Vatican confirms papal trip to Turkey & Lebanon, November 27-December 2

Pope Leo XIV receives a gift from Orthodox Ecumenical Patriarch Bartholomew of Constantinople during a meeting in the library of the Apostolic Palace at the Vatican, May 30, 2025. (CNS photo/Vatican Media)
By Cindy Wooden, CNS – Pope Leo XIV’s first papal trip abroad will be to Turkey and Lebanon, Nov 27-Dec 2, the Vatican press office announced.
The trip was built around Pope Francis’ promise to join Orthodox Ecumenical Patriarch Bartholomew of Constantinople in celebrating the 1,700th anniversary of the Council of Nicaea and the beginnings of the Nicene Creed, recited by all mainline Christians.
While not releasing a detailed itinerary for the trip, the Vatican said Oct. 7 that Pope Leo would be in Turkey Nov. 27-30, and his visit would “include a pilgrimage to Iznik,” the modern site of the ancient Nicaea.
In an interview in July with the Catholic online news outlet Crux, Pope Leo said that while initial plans were for the Nicaea celebration to be mainly a joint pilgrimage of the pope and patriarch, he requested that it involve other Christian leaders as well.
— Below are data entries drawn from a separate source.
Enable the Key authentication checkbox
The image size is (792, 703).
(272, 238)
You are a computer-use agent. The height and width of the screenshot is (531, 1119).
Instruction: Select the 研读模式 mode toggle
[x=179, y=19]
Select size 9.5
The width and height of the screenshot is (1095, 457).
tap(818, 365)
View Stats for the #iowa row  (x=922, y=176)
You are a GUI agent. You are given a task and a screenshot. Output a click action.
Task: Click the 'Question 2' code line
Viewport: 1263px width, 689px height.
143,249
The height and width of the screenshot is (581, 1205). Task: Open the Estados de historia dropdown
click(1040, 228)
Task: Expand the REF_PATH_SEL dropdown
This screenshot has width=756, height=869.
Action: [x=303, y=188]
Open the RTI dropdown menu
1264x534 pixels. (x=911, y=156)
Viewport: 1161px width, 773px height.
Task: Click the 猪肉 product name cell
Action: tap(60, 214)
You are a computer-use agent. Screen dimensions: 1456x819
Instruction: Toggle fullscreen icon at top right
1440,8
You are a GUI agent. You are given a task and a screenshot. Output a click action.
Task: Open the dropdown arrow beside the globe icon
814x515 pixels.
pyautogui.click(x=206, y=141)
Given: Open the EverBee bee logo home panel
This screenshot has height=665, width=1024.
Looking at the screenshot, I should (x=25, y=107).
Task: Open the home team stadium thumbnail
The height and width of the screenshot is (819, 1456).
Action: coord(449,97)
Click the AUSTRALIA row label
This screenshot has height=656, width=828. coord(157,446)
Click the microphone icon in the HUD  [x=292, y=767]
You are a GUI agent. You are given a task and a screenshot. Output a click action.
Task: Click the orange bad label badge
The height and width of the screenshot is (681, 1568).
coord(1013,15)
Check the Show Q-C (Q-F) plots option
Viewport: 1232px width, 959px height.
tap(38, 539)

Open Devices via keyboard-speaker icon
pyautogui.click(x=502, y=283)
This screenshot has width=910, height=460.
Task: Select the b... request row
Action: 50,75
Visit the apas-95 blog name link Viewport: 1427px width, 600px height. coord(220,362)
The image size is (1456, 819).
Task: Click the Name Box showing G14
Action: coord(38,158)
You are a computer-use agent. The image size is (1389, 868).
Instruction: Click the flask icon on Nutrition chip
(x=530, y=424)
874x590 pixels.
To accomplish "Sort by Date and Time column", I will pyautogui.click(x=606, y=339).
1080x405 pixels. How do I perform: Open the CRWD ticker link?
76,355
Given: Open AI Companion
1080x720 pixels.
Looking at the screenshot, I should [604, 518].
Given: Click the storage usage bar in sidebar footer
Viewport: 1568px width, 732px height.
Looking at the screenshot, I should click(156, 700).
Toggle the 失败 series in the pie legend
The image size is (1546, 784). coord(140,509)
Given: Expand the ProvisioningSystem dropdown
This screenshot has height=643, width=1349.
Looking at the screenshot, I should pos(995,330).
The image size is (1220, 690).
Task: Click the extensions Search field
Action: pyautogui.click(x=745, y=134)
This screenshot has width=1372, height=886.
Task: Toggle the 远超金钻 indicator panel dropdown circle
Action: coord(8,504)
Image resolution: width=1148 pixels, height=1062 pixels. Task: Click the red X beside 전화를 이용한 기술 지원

The drafting of the Creed occurred “before the different divisions took place” and so is “a common profession of faith.”
The pope could also go to Ankara, the Turkish capital, to meet government officials and fulfil elements of diplomatic protocol as the leader of the Holy See. And in the past, popes have gone to the Phanar, the headquarters of the Ecumenical Patriarchate, for the Nov 30 celebration of the feast of St Andrew, the patron saint of the patriarchate.
The Vatican also said that “in response to the invitation of the Head of State and Ecclesiastical Authorities of Lebanon,” Pope Leo would go from Turkey to Lebanon, Nov 30-Dec 2.
In addition to visiting government and church officials, the pope is expected to commemorate in some way the 2020 explosion at the port of Beirut, which killed more than 200 people, injured some 7,000 others and displaced more than 300,000. Many of those killed were Christians because the port is near predominantly Christian neighbourhoods.